圖3 不同酶解時間的玉米漿脫毒率Fig. 3 Detoxification rate of corn steep liquor with different enzymatic hydrolysis time

3 討論

本研究參照大腸桿菌密碼子偏好性對ZHD101酶原有堿基序列進行分析，發現ZHD101基因在同義密碼子的使用偏好性上與大腸桿菌有較大差異，ZHD101wt基因序列中含有大腸桿菌稀有密碼子27個，并且有4 處出現連續稀有密碼子，稀有密碼子和連續稀有密碼子的存在會降低翻譯效率，甚至使翻譯終止。ZHD101基因在優化后，稀有密碼子盡數被相應的同義密碼子替換，連續稀有密碼子消失，其CAI值由0.64 提高至0.97。利用宿主的密碼子偏好性對目的基因進行優化以提高異源蛋白的表達量是目前得到了人們廣泛認可的方法，但也有研究表明，對目的基因密碼子優化后，基因表達量沒有提高甚至使蛋白的含量降低［16,17］。田健等［18］利用大數據對大腸桿菌中的基因進行了統計分析發現，大腸桿菌中的高表達的基因并不是完全使用高頻密碼子進行表達，而是以1 種前段序列使用低頻密碼子，下游使用高頻密碼子，即外源基因采用高頻密碼子和低頻密碼子交錯使用的方式來實現高效表達。
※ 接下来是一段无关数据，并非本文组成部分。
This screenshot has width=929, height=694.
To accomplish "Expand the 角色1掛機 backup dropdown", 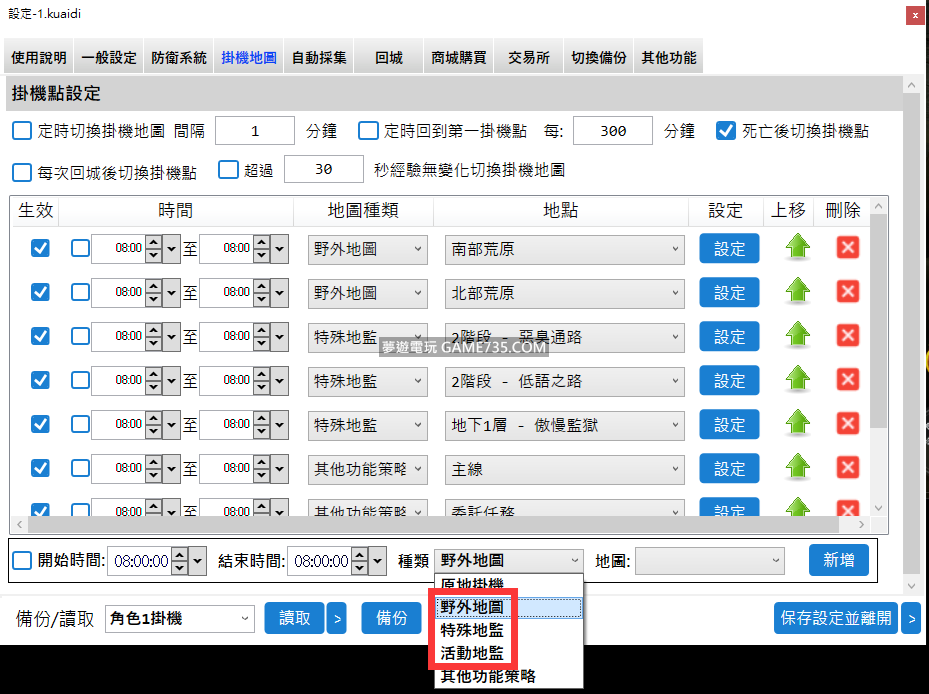I will [180, 619].
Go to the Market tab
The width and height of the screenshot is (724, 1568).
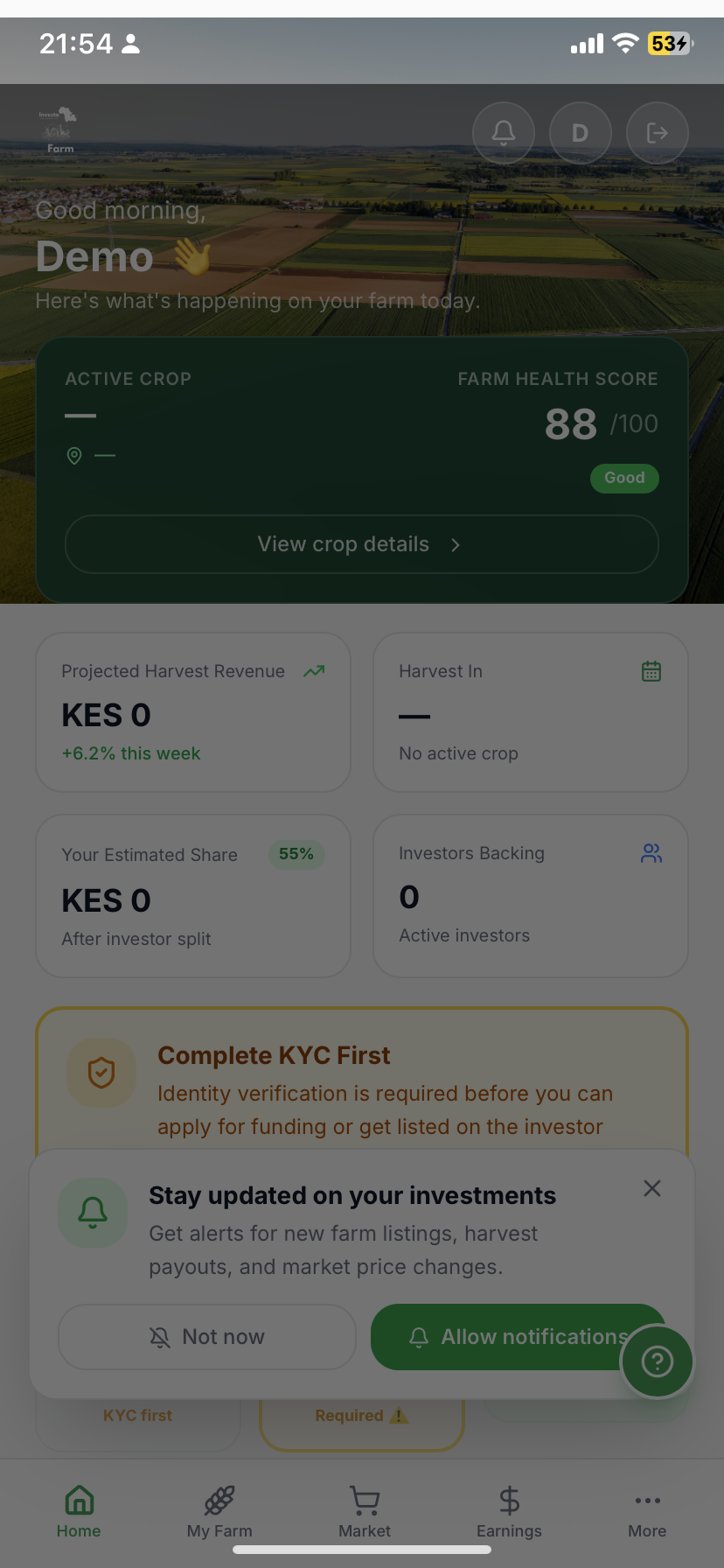(x=365, y=1512)
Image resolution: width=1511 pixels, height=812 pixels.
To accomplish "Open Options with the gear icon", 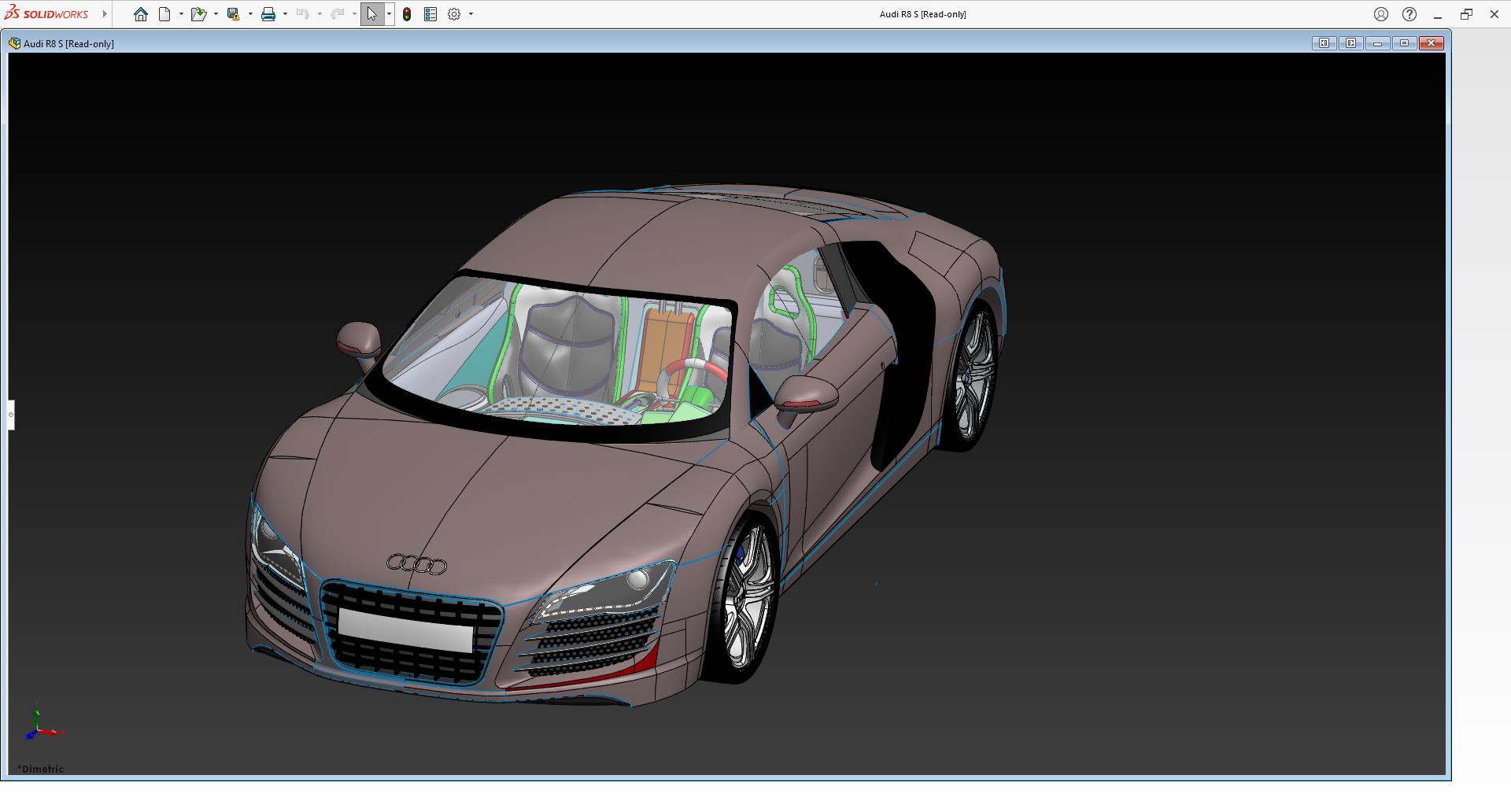I will pyautogui.click(x=454, y=14).
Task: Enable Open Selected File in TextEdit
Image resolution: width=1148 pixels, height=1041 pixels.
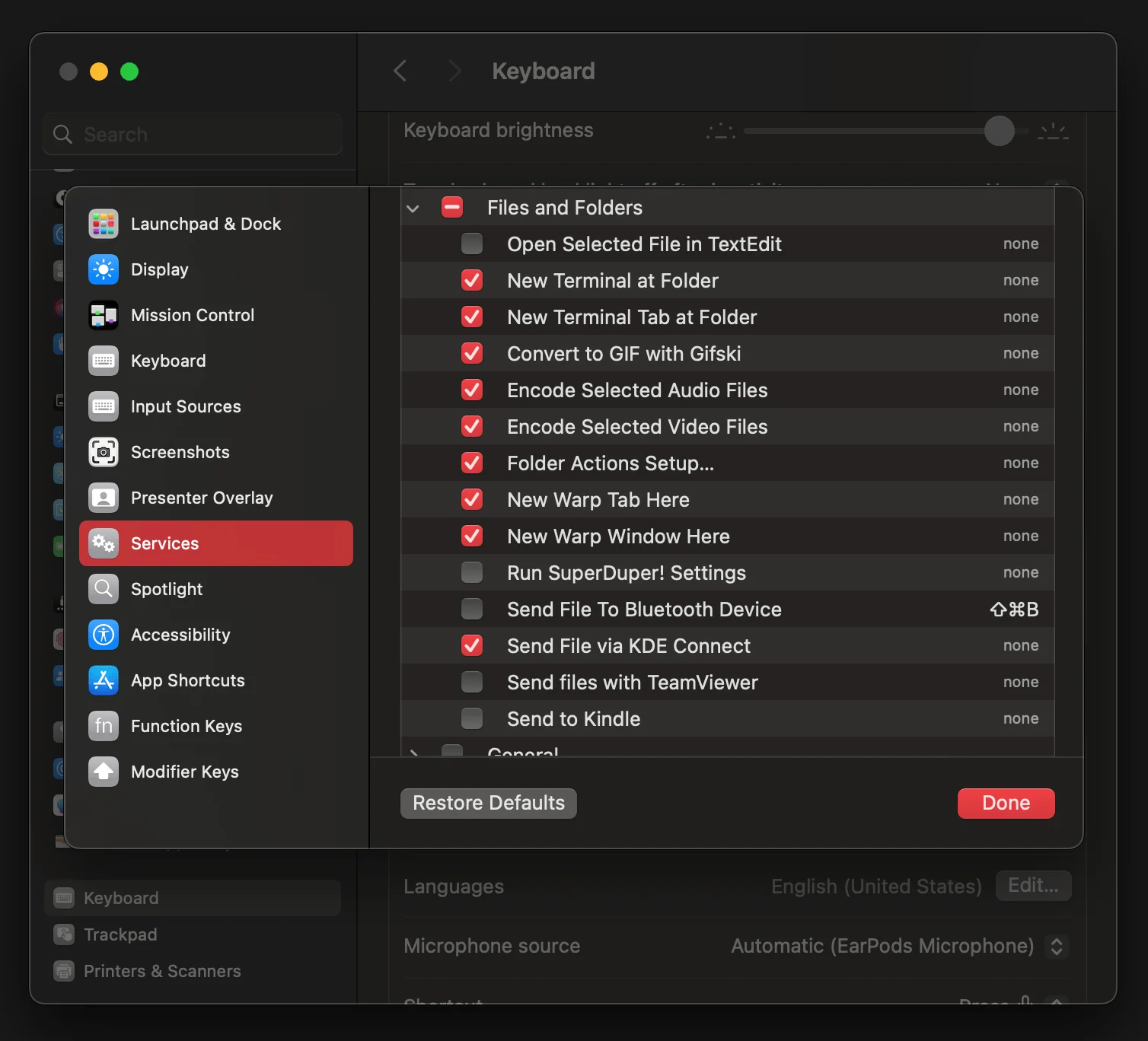Action: tap(472, 244)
除此之外，基因表達效率受多種因素的影 響［19］。因此，要在分子改造策略上實現玉米赤酶烯酮ZHD101基因高效表達，后續研究中仍需要進行系統全面的分子優化措施。

重組菌發酵條件也可顯著影響重組蛋白的表達產量，如宿主外源基因的表達往往受到誘導溫度、誘導時間、誘導劑濃度、pH 值、接菌量和誘導種齡等因素的影響，并且往往是這些因素的疊加。如誘導溫度和誘導時間之間存在著交互作用，低溫誘導可以避免重組蛋白形成包涵體，誘導溫度過低則需要較長的誘導時間，而長時間的誘導可令重組蛋白降解且時間成本較高［20-22］。Garcia-Fraga 等［23］的研究發現較低的IPTG 濃度誘導可以獲得最高酶活性，而極低或極高的IPTG 誘導劑濃度可以降低酶的活性。培養基pH 值主要影響宿主大腸桿菌的生長速度，而在誘導過程中，pH 值對轉錄效率和包涵體的形成有影響［24-25］。總之，多種條件影響著重組蛋白的表達，并且某些條件之間還存在著交互作用。響應面法可以在試驗次數較低的情況下確定各獨立因子對1 個響應因子的最佳影響，并且可以解釋不同因子之間的相互作用，采用響應面方法在優化重要條件提高大腸桿菌中重組蛋白產量已取得較好效果［14-15］。本研究通過Plackett-Burman 設計對影響玉米赤霉烯酮降解酶ZHD101 產量的相關因素進行評價和篩選，發現誘導溫度、pH、接種量是影響ZHD101 表達量的3 個顯著因素，然后采用響應面分析法確定最優產酶發酵條件：誘導時間8.5 h， 誘導溫度30.0 ℃，誘導種齡1.0，表達量提高了300%。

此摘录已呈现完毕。